Field was the grandson of the Marshall Field who founded the Chicago department store, but he was never much active in that business. After combat service in the First War he helped to form an investment banking firm, from which he withdrew in the early 1930s. But he did not give up business when he became interested in social and political matters. His financial association with the unsuccessful newspaper PM is well-known, as is his founding of the successful Chicago Sun (now the SunTimes). Somewhat less known is a latter-day organization called Field Enterprises, which controls several businesses, including (as is stated) the publishers of Stephen Becker’s biography.
This biography is lengthy but light. There are long excursions into the lives of men who were associated with Field (Aubrey Williams and Saul Alinsky, for examples), a synoptic history of Chicago, and other divagations that do not show thoroughness so much as self-indulgence, the currently endemic incapacity to omit any material once it is uncovered by research. Worse than this, there is a consistent effort to be readable that is frequently repellent. Few pages are spared these Reader’s Digest humanizing touches:
We tend to see public figures as symbols and not as people, and when they are rich we relegate them to worlds not our own…But like millions of other men Marshall Field exulted in the sight of green hills and the smell of salt air and the taste of cold beer on a hot day—and loved his son, flesh of his flesh, deeply, as his son loved him.

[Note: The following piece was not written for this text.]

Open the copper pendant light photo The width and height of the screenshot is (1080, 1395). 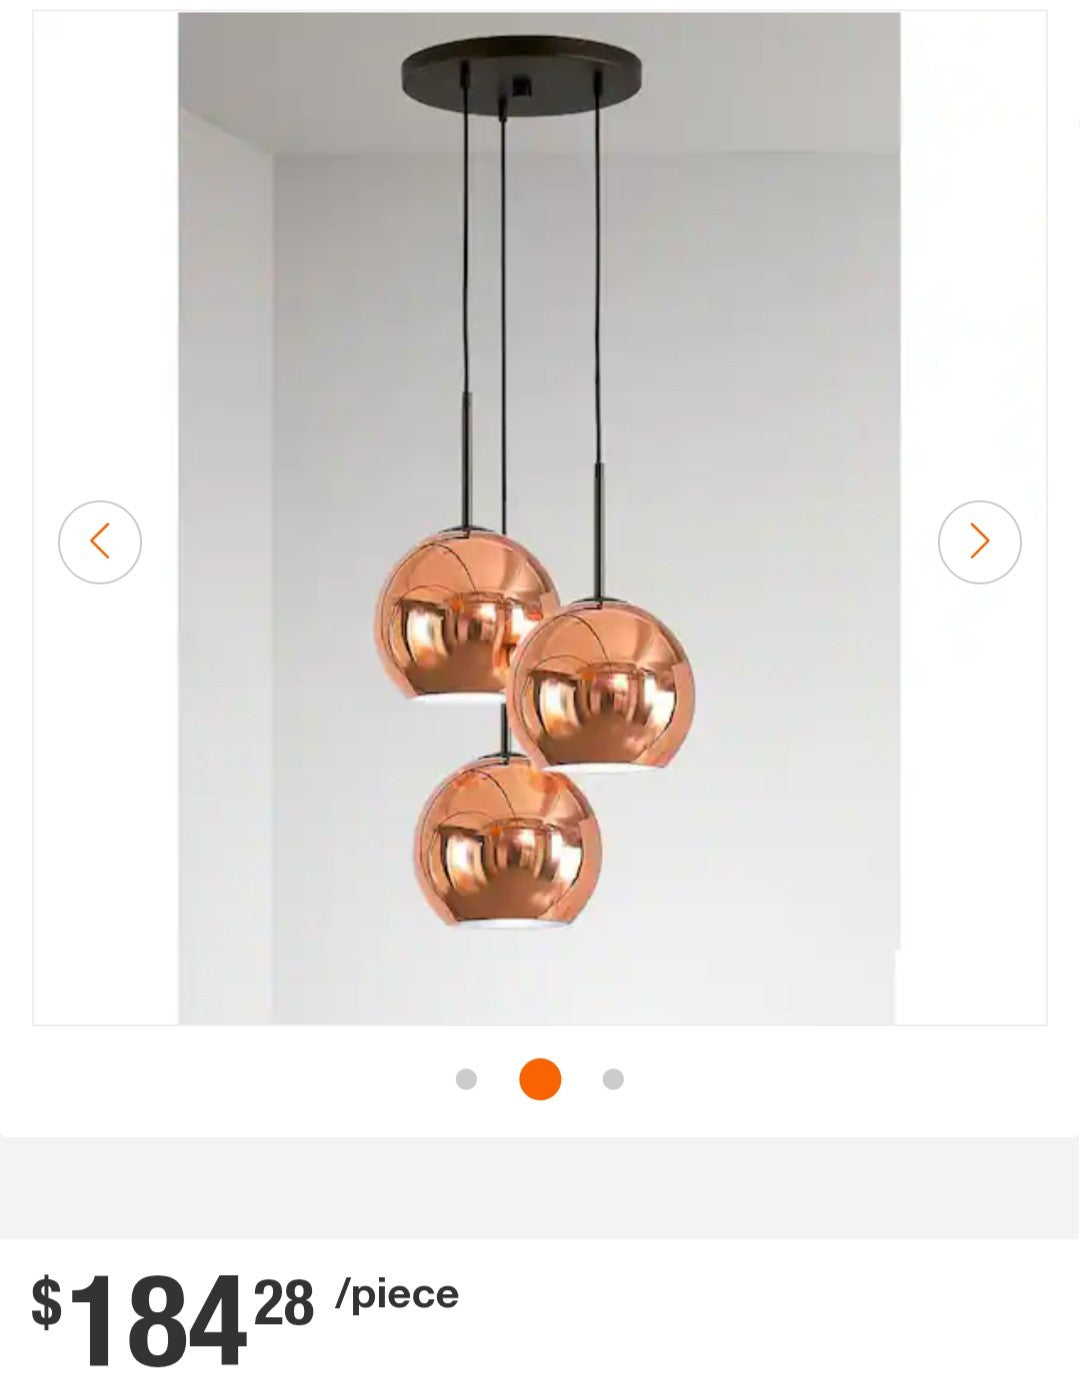tap(539, 518)
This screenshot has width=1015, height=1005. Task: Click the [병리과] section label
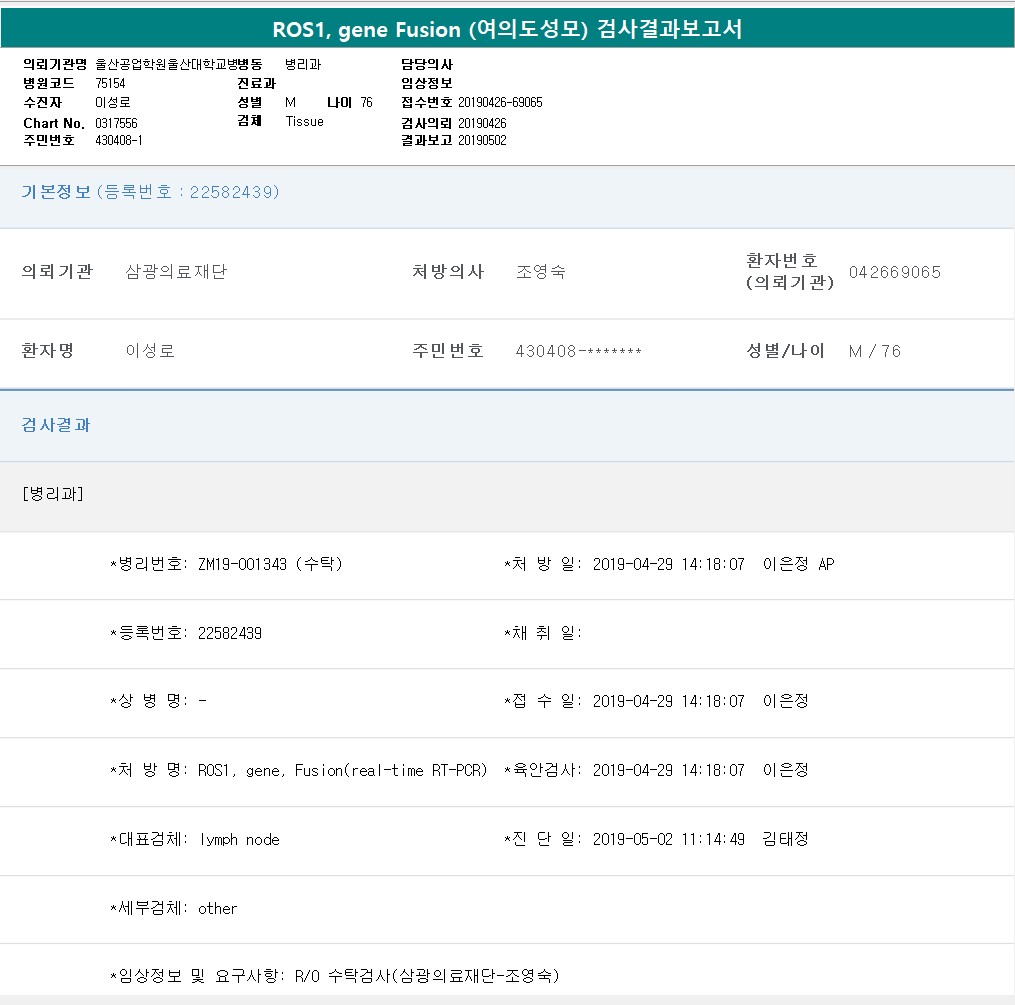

Becker’s expertise in the arts, en passant, is questionable. (Let us not dwell on his bravado in standing with Fitzgerald and giving us a page of notes on Field as Jay Gatsby would have seen him.) As proof of “great days” in the theater he cites, among others, Elmer Rice, Kaufman and Hart, Maxwell Anderson, Sidney Kingsley. He calls Lust for Life “a biography” of Van Gogh. He says of Field’s interest in music: “He may not have known a mordent from a pralltriller.” Why should he have? A pralltriller is one kind of mordent. The reticent, tasteful man that Becker has taken pains to draw would, on the author’s own evidence, have been embarrassed by this garish book about himself.